Cheating is when you skip a part of the process, and when the process is there to help you learn something then you're cheating yourself. It is the same as math teachers enforcing no-calculator rules. They weren't doing it to be pointlessly strict. They were doing it to force you to excersice your brain. You need to know the processes they're asking you to do. Once you know how, then you can use a calculator without missing out. Knowing the process is incredibly helpful in higher math, or in practical applications when you need to think of how to get to a desired result from what you have.
It's like going to the gym and having a robot lift the weights for you. Sure, the reps got done but you didn't actually get anything out of it. Is that useful or are you just wasting your time and money?
When I was in high school, in the 2000s/2010s, our final maths exams included a calculator and a non calculator paper. As far as I'm aware, that's still typical today. The advent of calculators required us to rethink our approach in teaching and setting tests in maths, but that doesn't diminish the usefulness of learning long division.

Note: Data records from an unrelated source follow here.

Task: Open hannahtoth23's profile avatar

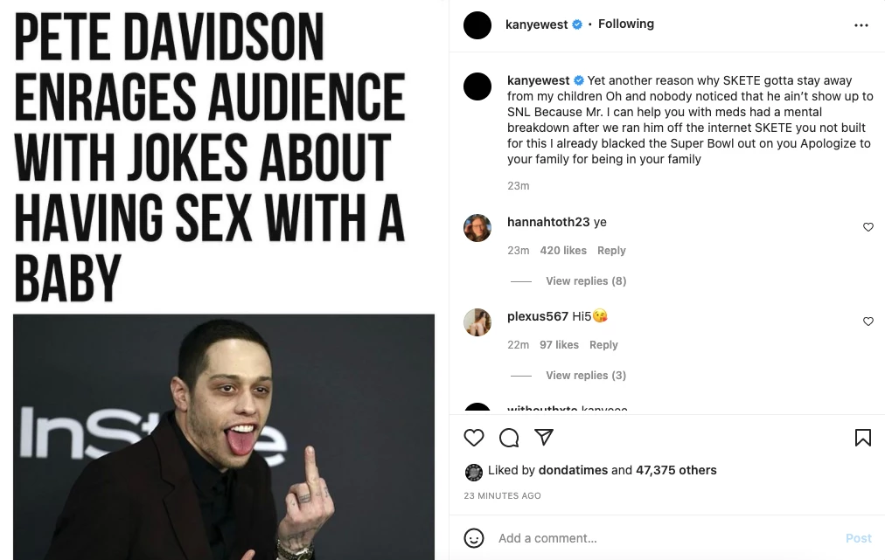Action: pyautogui.click(x=477, y=228)
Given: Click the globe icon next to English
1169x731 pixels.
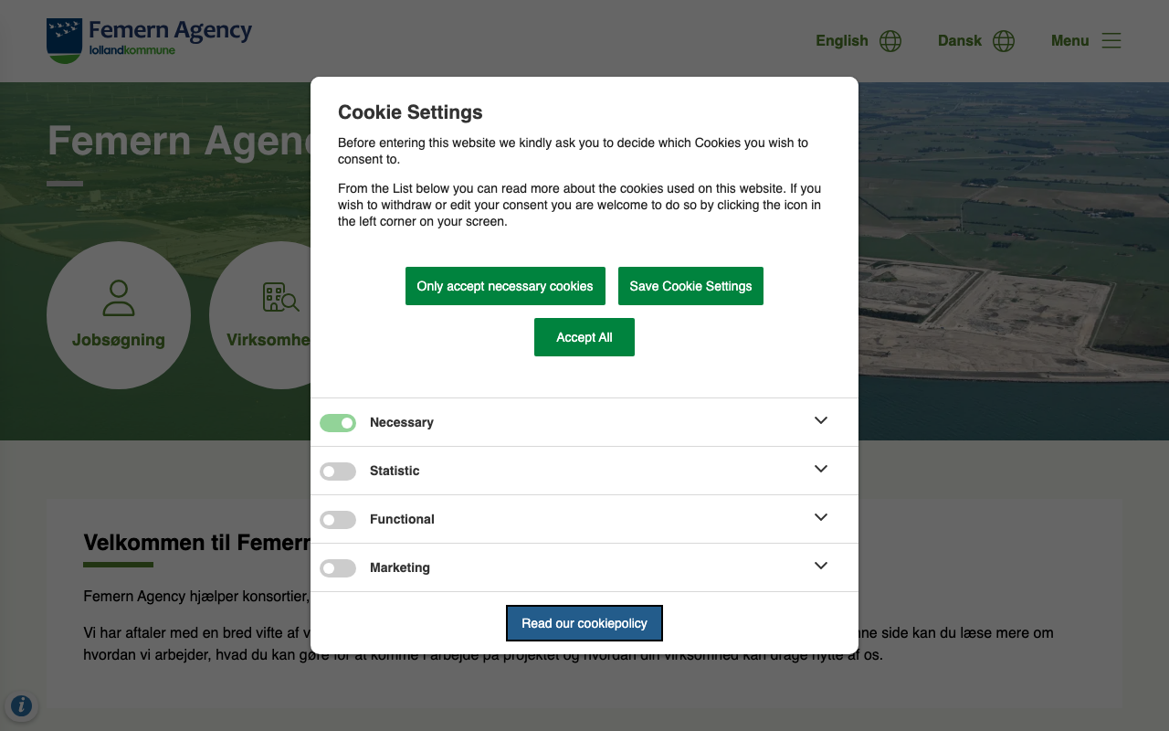Looking at the screenshot, I should (890, 41).
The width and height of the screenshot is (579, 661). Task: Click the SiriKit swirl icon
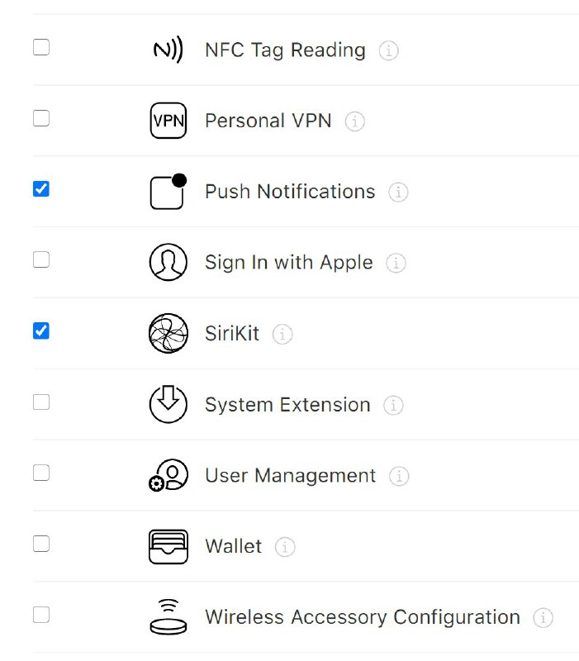[x=168, y=333]
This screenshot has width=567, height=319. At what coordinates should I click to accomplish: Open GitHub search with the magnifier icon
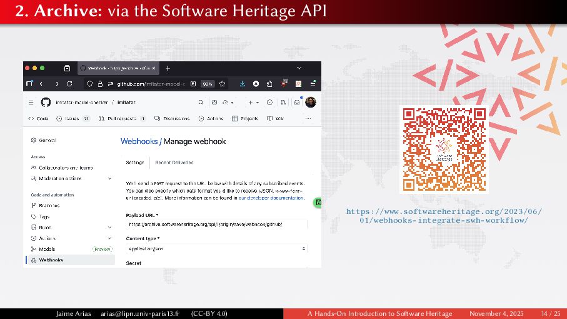pos(201,102)
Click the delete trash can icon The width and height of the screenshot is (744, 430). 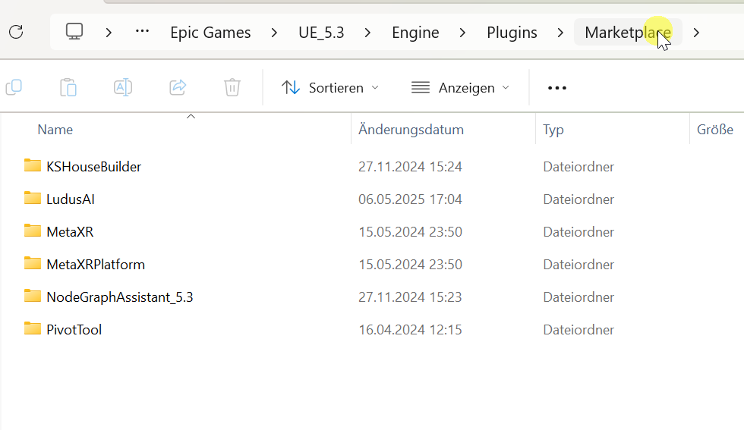coord(232,87)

Learning to do things yourself is exercise for your brain. It doesnt matter that you wont apply that exact skill later, but being well exercised youll be fit to more easily solve problems in the future. Dont underestimate the destructive impact that outsourcing your cognition can have on your brain.

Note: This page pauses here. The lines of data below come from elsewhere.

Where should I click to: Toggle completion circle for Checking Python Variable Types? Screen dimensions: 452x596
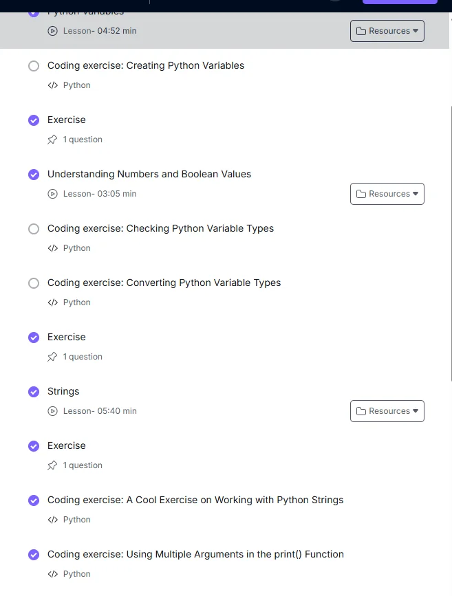coord(34,229)
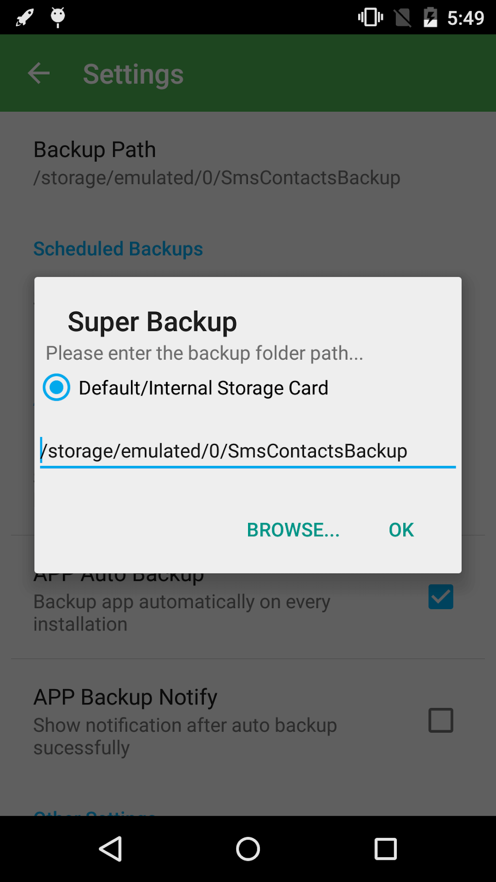
Task: Open the Backup Path setting
Action: (x=217, y=163)
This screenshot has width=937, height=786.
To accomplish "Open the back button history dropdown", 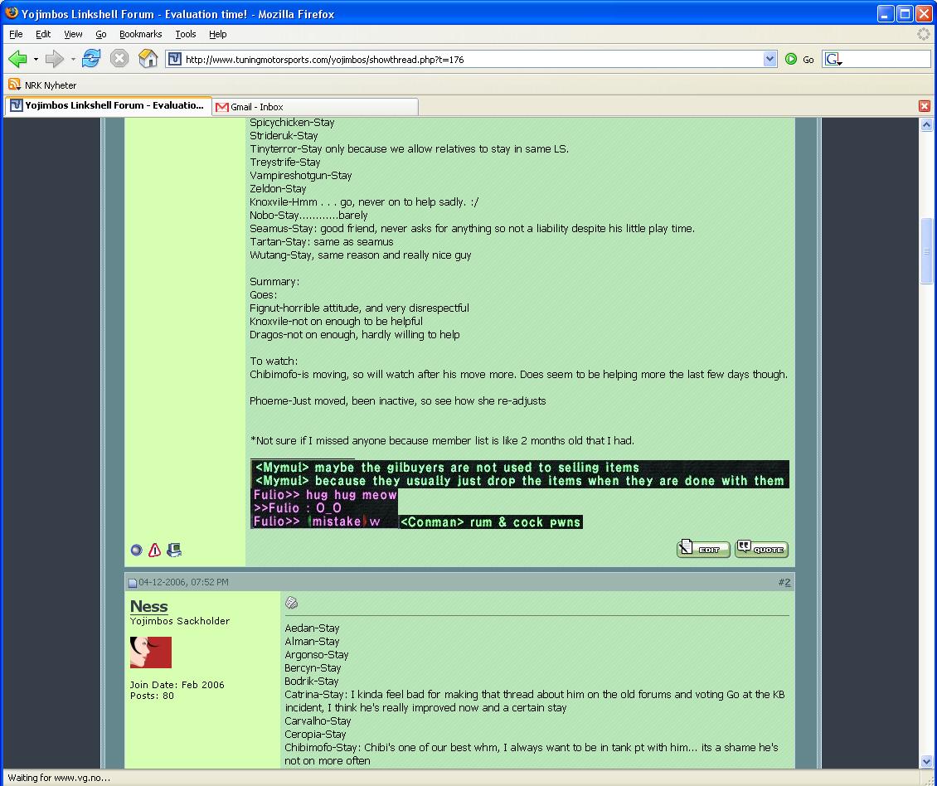I will pyautogui.click(x=36, y=59).
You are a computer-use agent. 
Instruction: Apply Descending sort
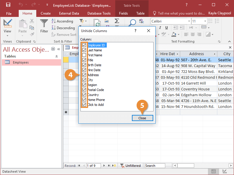pos(54,28)
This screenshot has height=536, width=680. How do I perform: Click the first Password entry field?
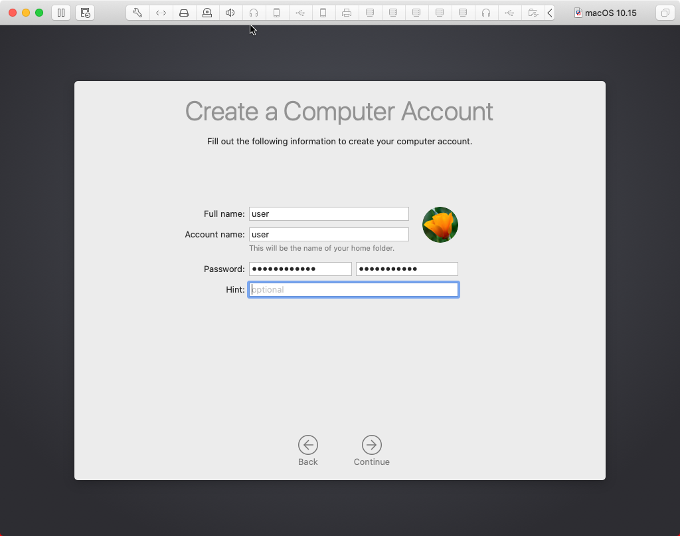pyautogui.click(x=300, y=269)
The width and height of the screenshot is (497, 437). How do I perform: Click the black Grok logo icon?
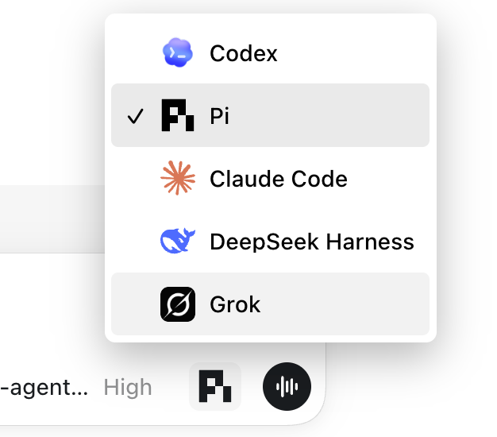178,304
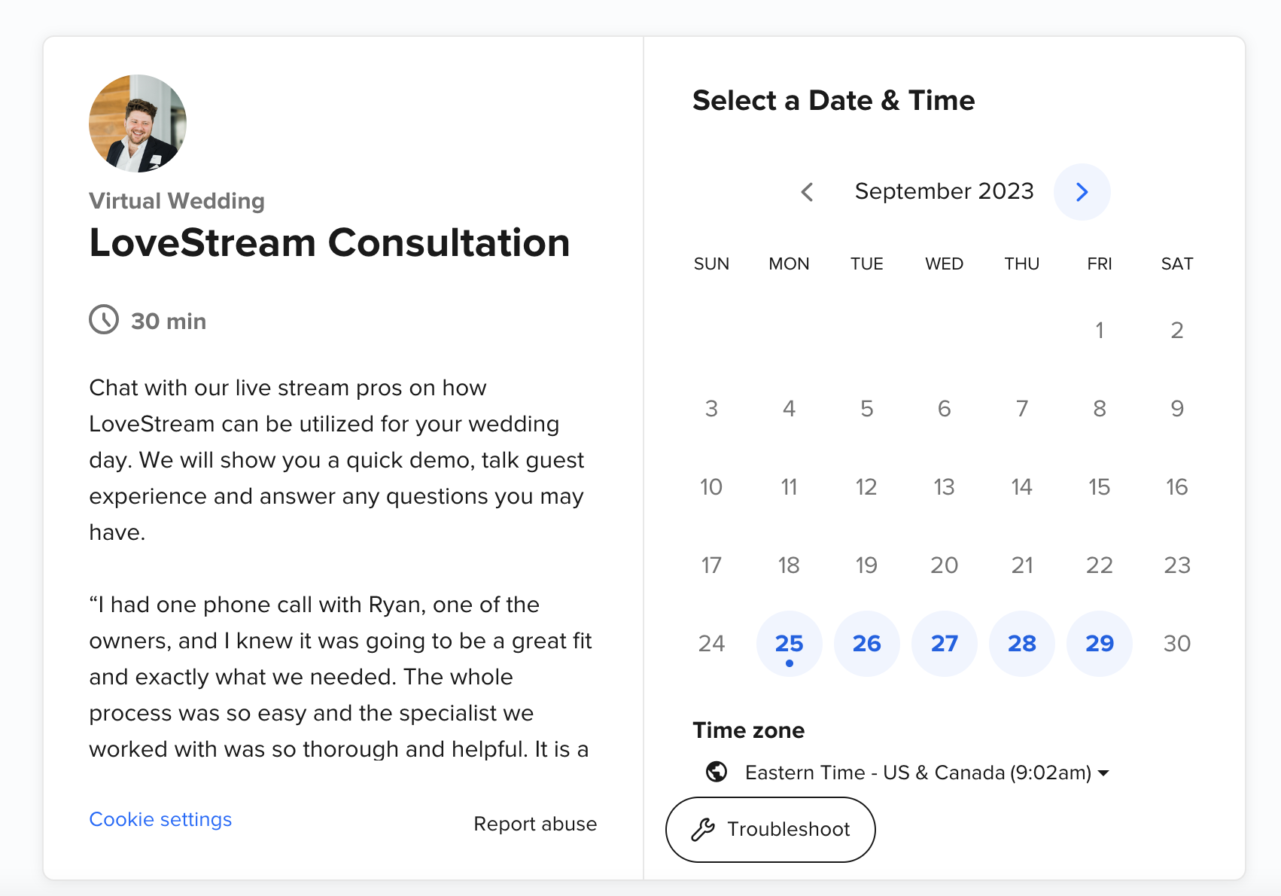Viewport: 1281px width, 896px height.
Task: Go to the next month arrow
Action: (1082, 192)

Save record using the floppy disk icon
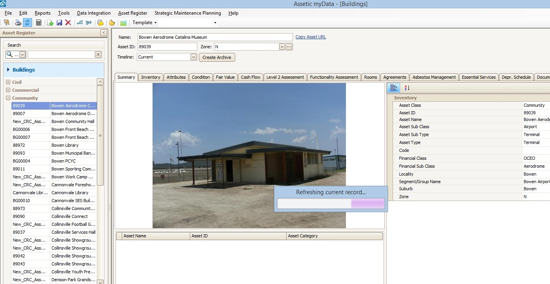59,23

The thing is that people get a calculator after they understood how the operations work and have mastered them.
With AIs, it's the same. It's not an issue if your teacher gives you an assignment that allows our requires you to use it. But using it despite not being allowed to is cheating. Same as the calculator.
So you master the creation and development of the mobile phone PC?
It's not a black and white issue IMO.
Edit: so much anger in this thread, and so much stupidity. No wonder the anti-ai boys are frowned upon.
The point still stands. If you get an assignment, you can use the tools that are allowed. If ai isn't allowed, using it is cheating. It's not a hard concept.
Wow the goalpoast shift. Read the message I responded to.
This one?
Exactly everything in that post except what you miliciously decided to cut out and paste.
"Everything" referring to a single other sentence that picks up the example analogy from the previous post. Yeah.
Exactly. There's a finite amount of time available to teach somebody all of the useful skills needed to live life and build skills for a career.
Schools are no longer teaching cursive, or if they do, they don't spend a lot of time on it. Same thing with all of the manual math operations. Learning algebra is more important. Hell, learning how to use a calculator is more important.
Realistically, we learn these manual things by tradition and understand the basics. But in the working world that is automated and we only have to learn other things that are more important.
The Big Four accounting firms offer AI products.
Like which bins to search in to find food, which bridges are best to seek refuge under...
Lol you angered the anti-ai crowd!
If you were looking for someone to validate your rationalized laziness and cheating, you know where to go.
Wow read the post I responded to, or are you too lazy for that?